Alain se inclinó, despidiéndose del conde, y la pareja abandonó el palacio en silencio hasta llegar al carruaje que aguardaba por ellos.
—Conduce con calma, queremos disfrutar del paseo —le dijo Alain al cochero mientras ayudaba a subir a la joven.
—¿Sabías que estaba sola? —le preguntó Brigitte una vez emprendieron la marcha. Alain se había sentado junto a ella, pero mantenía las distancias, pues podían verlos desde el exterior.
—He ido a visitar a Lorenzo y, al poco tiempo, ha llegado Chiara —le confirmó, recorriéndola con la mirada—, y Lucrezia no es de las que se queda en casa bordando.
—Así que lo tenías todo planeado —replicó, sin poder reprimir una sonrisa.
Alain se limitó a asentir y, de pronto, corrió la cortinilla de la ventana que estaba a su lado. A continuación hizo lo mismo con la situada detrás de ellos, y después se inclinó por encima de la joven y oscureció la suya. Entonces, conforme volvía a acomodarse en su asiento, alcanzó sus labios y la besó con pasión.
—Me has hecho tanta falta —murmuró con voz grave, áspera. Pasó uno de sus brazos por su espalda y la apretó contra él.
—Y tú a mí —respondió ella cuando la boca masculina se deslizó hasta su cuello.
Brigitte dejó escapar un suave jadeo cuando Alain mordisqueó de modo sutil la zona sensible bajo la oreja, mientras los dedos de su otra mano se deslizaban por el borde de su escote. Con las yemas rozó de modo furtivo la piel de sus senos que no quedaba oculta bajo el vestido.
—Alain…
—Shhh…
El conde volvió a su boca, arrebatándole un beso corto e intenso, y también el aliento. La miraba con tanta intensidad y ardor… El busto de Brigitte subía y bajaba en un reflejo de su respiración alterada, de su expectación.
—Voy a hacerte el amor —murmuró él contra sus labios.
—Pero… ¿aquí…?
—Sé que tú lo deseas tanto como yo —añadió, al tiempo que sus dedos se aventuraban por debajo del tejido, recorriendo más piel. Capturó con su boca el gemido de Brigitte al alcanzar el pezón y tentarlo con suavidad. No obstante, de pronto, la miró insinuante, seductor, sin dejar de acariciarla—. Dímelo… Dime que me deseas.
—Sí… te deseo…
Su voz apenas era audible… Se sentía arder por esa caricia que despertaba su pasión de modo incontrolable y que él leía en su mirada.
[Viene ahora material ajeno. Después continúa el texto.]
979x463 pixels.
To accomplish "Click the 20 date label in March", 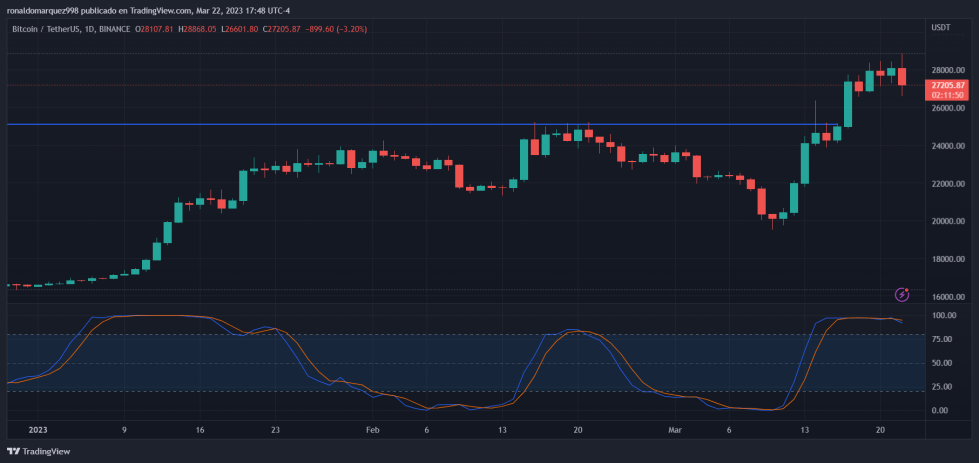I will point(880,429).
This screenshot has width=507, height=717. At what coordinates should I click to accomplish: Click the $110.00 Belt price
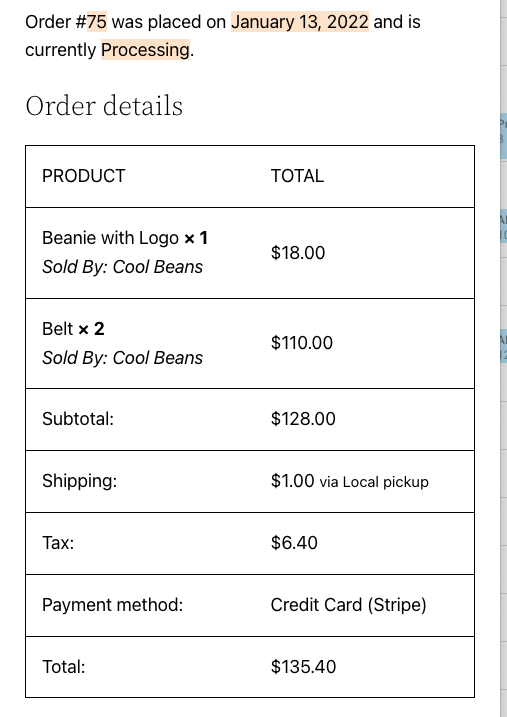pyautogui.click(x=302, y=343)
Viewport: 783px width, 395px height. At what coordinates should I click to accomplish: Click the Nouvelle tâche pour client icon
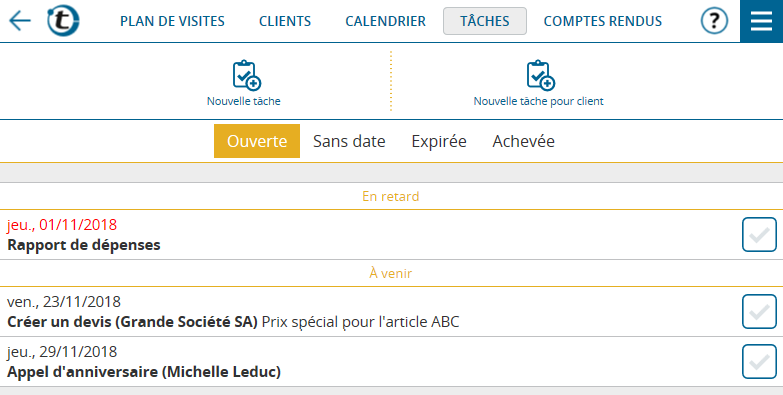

En la boca masculina se esbozó una sonrisa de medio lado, pícara. Su toque cesó, aunque ella no tuvo ocasión de protestar, pues Alain comenzó a tirar del hombro del vestido, bajándoselo hasta dejar uno de sus pechos al descubierto. El sonrosado brote se alzaba tenso y se endureció aún más cuando él lo pellizcó con delicadeza. El ligero placer coloreó las mejillas de la muchacha, pero Alain, lejos de estar satisfecho, capturó el pequeño guijarro con su boca. Brigitte hundió los dedos en su negro cabello mientras se curvaba hacia él, y que la joven buscase lo que pudiera ofrecerle lo enardeció de tal modo…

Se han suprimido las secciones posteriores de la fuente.